Effective Decisions

People avoid making decisions for many reasons, but mostly people avoid decisions to avoid the responsibility for the decision.

There are four key components to an effective decision. A decision should solve a problem in a clear, sound, and timely manner. These components are best viewed from the perspective of the other people who are impacted by the decision, either because it affects them or because they have to implement the decision.

Making a decision that doesn't solve a problem, isn't only ineffective, but it's also super annoying to subordinates or stakeholders who have a problem. It is a great way to try to appear busy to disengaged managers. That is, a lazy product manager can go to their regular one-on-one with their manager and assert that they've made a decision about a feature but not relay that the feature is not needed by anyone.

A clear decision doesn't mean that it's simple, but it should be explainable; it should answer 'why'. A decision without and explanation is hard to implement. You can't really fully specify how a decision is implemented, because it's too time consuming to think through and document every eventuality. There will always be downstream decisions to be made by colleagues or subordinates. But if they don't understand the principal decision, it will be challenging for them to ensure that their subordinate decisions align, and any misalignment in subordinate decisions will only reduce the effectiveness of the lead decision.

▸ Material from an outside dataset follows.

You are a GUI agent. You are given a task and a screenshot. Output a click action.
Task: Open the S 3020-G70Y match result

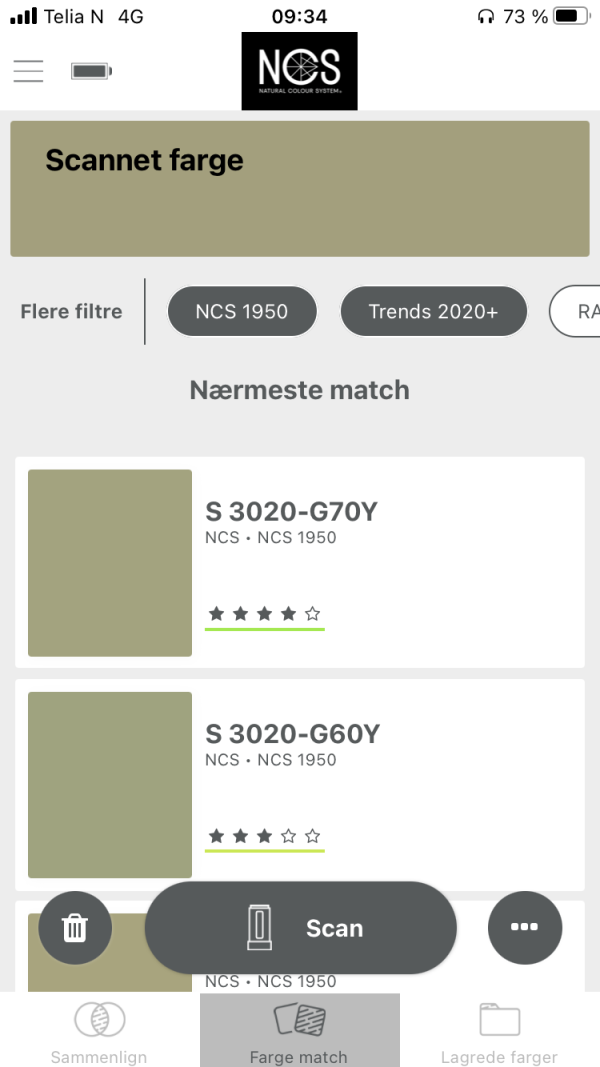pos(299,562)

Furthering that point, the decision should be sound. The decision should be founded on data, and where ever possible, backed up by practice. Going with your gut, may be a good practice on a multiple choice test, but it's shaky as a decision methodology, mostly because it's inexplicable. Start with data and what's known. Build support for the decision with knowledge of best practices. After that, apply judgement with reason.

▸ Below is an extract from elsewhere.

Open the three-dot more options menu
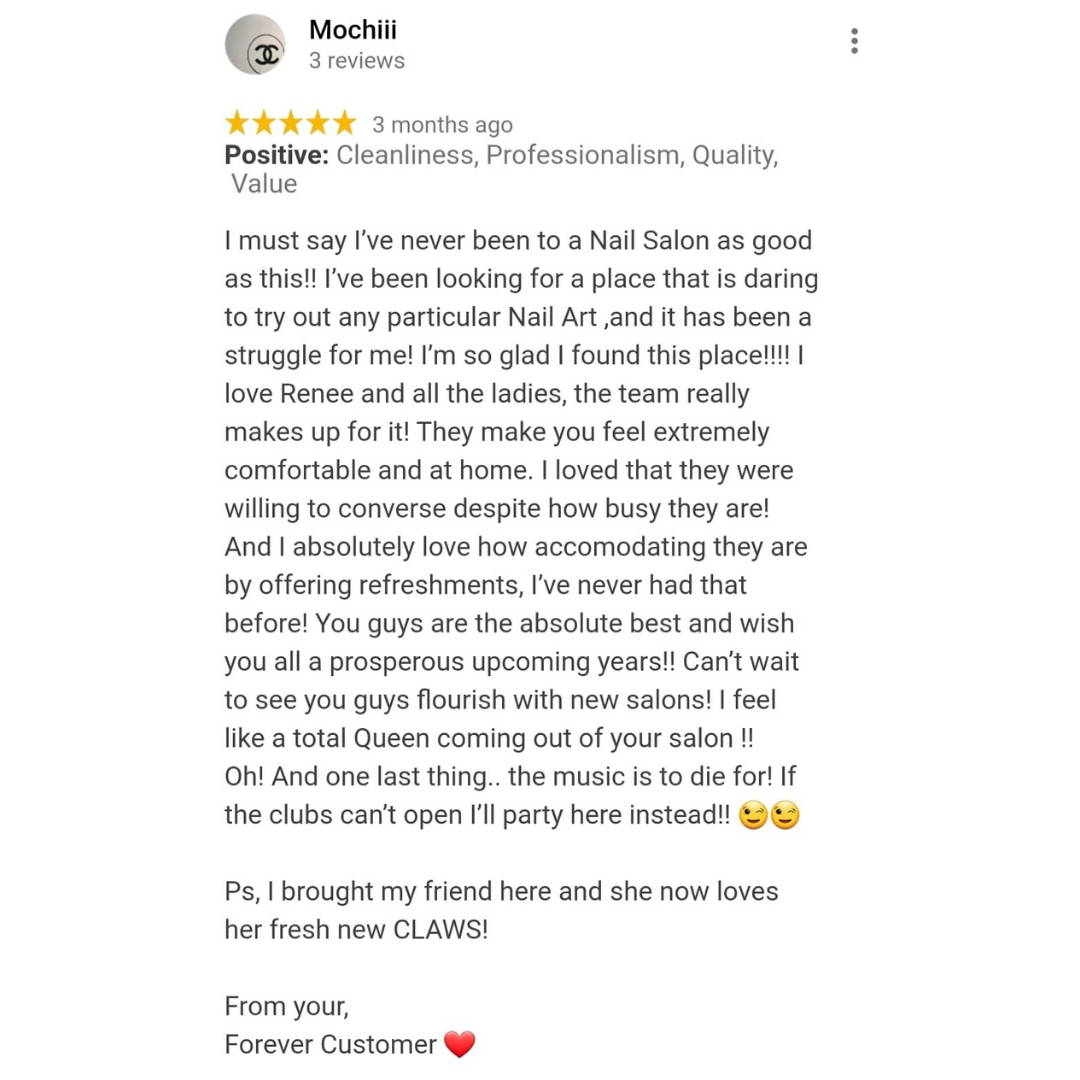Viewport: 1080px width, 1080px height. 854,41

All this must be timely. If it's not timely, it won't solve a problem. Additionally, if circumstances render your decision moot, the only thing to clearly explain will be why the decision wasn't made when it could have made a difference. The world will always move forward, all pending decisions are subject to expiration. Furthermore, decisions that haven't been made will block downstream decisions, which generally means that someone will be idle pending the decision.

The point of a decision is to move towards a goal. It's effective when it enables the goal and ineffective otherwise. This past Memorial Day weekend, I started watching "Band of Brothers" again, and there was a quote that stuck with me, “He wasn’t a bad leader because he made bad decisions. He was a bad leader because he made no decisions.”

Be a leader, make clear, sound and timely decisions.